Sports injury specialist warns of the common injuries sustained through HIIT workouts and advises on how to prevent them.
High intensity exercising has continued to grow in popularity in recent years due to its fat-burning, muscle-building effects. But whilst this form of exercise is great for those who don’t have a lot of time or space, with such an intense workout comes a lot of stress on the body, and more and more people are injuring themselves during their HIIT training, says Consultant Orthopaedic Surgeon specialising in sports injuries and knees, Mr Ian McDermott.
If carried out correctly, most people will normally be able to cope with this type of training, but some won’t – and often find out once it’s too late after the damage has already been done. Mr Ian McDermott says, “I see a lot of people in the clinic with knee pain that has developed after high intensity workouts. Pumped up on endorphins from the burn of the exercise, many people only notice a slight twinge at first. However, afterwards they might develop pain, some swelling and stiffness in the joint. The cardinal sign that there could be an actual issue inside a joint is if the joint itself swells up.”
Mr McDermott explains that “the high intensity bit is exactly that: ‘high intensity’. Exercises such as squats, lunges, burpees and squat thrusts all put large forces across the knee with the knee in a bent position. Specifically, when you land on one knee with the knee in a bent position, the forces between the back of the kneecap and the front of the knee can be as high as seven times your body-weight, which is massive.
“The range of knee injuries caused by HIIT workouts can be varied and also serious. The most common knee injuries that I see in the clinic are tears of the meniscal cartilage shock absorbers in the knee, and damage to the articular cartilage layer that covers the surface of the bones in the joint – particularly affecting the cartilage on the back of the kneecap.”
Mr McDermott recommends to seek medical advice if you have minor knee symptoms; however, he urges that “if knee symptoms fail to settle, or if you’re getting significant pain in the knee or any actual swelling in the joint, then this could be a ‘red flag’. The best person to see when this occurs is an appropriate knee specialist – specifically a Consultant Orthopaedic Surgeon who specialises in ‘soft tissue’ knee injuries.”
Mr McDermott adds, “HIIT workouts are effective and a genuinely sensible approach to finding the most intense, time-efficient and effective way to keep fit and strong.

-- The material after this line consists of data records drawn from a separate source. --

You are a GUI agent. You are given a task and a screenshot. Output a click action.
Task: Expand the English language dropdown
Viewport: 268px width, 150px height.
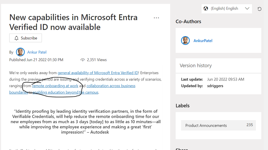[x=227, y=9]
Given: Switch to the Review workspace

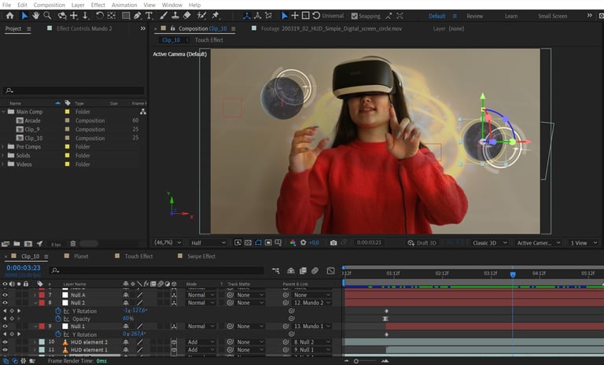Looking at the screenshot, I should [475, 16].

But what’s good for your muscles, heart and general health isn’t necessarily good for your joints, and it becomes a balancing act between the two. The macho approach of ‘no pain, no gain’ is fine for younger people and people without joint problems; however, if you’ve got any kind of damage in your knee joint then it can be dangerous. Instead, you should listen carefully to your knees, be gentle with your joints and avoid anything that hurts or aggravates any knee symptoms in any way.”